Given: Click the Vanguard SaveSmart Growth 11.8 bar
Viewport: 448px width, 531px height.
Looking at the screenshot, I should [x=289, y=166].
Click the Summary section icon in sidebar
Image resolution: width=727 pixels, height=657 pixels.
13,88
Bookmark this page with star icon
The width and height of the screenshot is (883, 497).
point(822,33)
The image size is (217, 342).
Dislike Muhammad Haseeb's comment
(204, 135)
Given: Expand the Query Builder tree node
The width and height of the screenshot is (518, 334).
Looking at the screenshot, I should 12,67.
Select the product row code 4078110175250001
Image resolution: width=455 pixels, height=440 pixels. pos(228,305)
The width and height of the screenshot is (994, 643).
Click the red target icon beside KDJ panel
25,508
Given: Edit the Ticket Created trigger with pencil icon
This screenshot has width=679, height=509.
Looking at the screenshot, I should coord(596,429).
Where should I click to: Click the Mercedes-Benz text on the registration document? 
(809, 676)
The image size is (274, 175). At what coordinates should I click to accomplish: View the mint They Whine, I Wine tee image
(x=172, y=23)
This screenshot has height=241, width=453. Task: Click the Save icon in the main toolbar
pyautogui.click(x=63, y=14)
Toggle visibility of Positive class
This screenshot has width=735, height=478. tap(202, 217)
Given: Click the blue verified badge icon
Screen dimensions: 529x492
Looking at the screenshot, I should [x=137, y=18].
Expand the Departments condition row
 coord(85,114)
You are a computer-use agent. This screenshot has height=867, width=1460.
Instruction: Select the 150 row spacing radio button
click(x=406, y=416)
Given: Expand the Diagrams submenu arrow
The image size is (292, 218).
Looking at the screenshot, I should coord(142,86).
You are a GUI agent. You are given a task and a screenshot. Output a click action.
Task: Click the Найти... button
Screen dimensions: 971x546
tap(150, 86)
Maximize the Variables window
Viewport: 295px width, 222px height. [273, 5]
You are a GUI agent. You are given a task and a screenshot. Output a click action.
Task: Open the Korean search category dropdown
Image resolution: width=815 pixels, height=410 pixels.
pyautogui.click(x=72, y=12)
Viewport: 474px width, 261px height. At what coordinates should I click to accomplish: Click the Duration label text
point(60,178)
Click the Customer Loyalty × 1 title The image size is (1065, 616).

******

| Task instructions |
Every line of the data is to be retyped without alteration.

| Exercise answer |
Given: Click the Vanguard SaveSmart Growth 11.8 bar
Viewport: 448px width, 531px height.
Looking at the screenshot, I should [x=289, y=166].
Click the Summary section icon in sidebar
Image resolution: width=727 pixels, height=657 pixels.
13,88
Bookmark this page with star icon
The width and height of the screenshot is (883, 497).
point(822,33)
The image size is (217, 342).
Dislike Muhammad Haseeb's comment
(204, 135)
Given: Expand the Query Builder tree node
The width and height of the screenshot is (518, 334).
Looking at the screenshot, I should 12,67.
Select the product row code 4078110175250001
Image resolution: width=455 pixels, height=440 pixels. pos(228,305)
The width and height of the screenshot is (994, 643).
Click the red target icon beside KDJ panel
25,508
Given: Edit the Ticket Created trigger with pencil icon
This screenshot has width=679, height=509.
Looking at the screenshot, I should coord(596,429).
Where should I click to: Click the Mercedes-Benz text on the registration document? 
(809, 676)
The image size is (274, 175). At what coordinates should I click to accomplish: View the mint They Whine, I Wine tee image
(x=172, y=23)
This screenshot has height=241, width=453. Task: Click the Save icon in the main toolbar
pyautogui.click(x=63, y=14)
Toggle visibility of Positive class
This screenshot has width=735, height=478. tap(202, 217)
Given: Click the blue verified badge icon
Screen dimensions: 529x492
Looking at the screenshot, I should [x=137, y=18].
Expand the Departments condition row
 coord(85,114)
You are a computer-use agent. This screenshot has height=867, width=1460.
Instruction: Select the 150 row spacing radio button
click(x=406, y=416)
Given: Expand the Diagrams submenu arrow
The image size is (292, 218).
Looking at the screenshot, I should coord(142,86).
You are a GUI agent. You are given a task and a screenshot. Output a click action.
Task: Click the Найти... button
Screen dimensions: 971x546
tap(150, 86)
Maximize the Variables window
Viewport: 295px width, 222px height. [273, 5]
You are a GUI agent. You are given a task and a screenshot. Output a click action.
Task: Open the Korean search category dropdown
Image resolution: width=815 pixels, height=410 pixels.
pyautogui.click(x=72, y=12)
Viewport: 474px width, 261px height. At what coordinates should I click to accomplish: Click the Duration label text
point(60,178)
Click the Customer Loyalty × 1 title The image size is (1065, 616).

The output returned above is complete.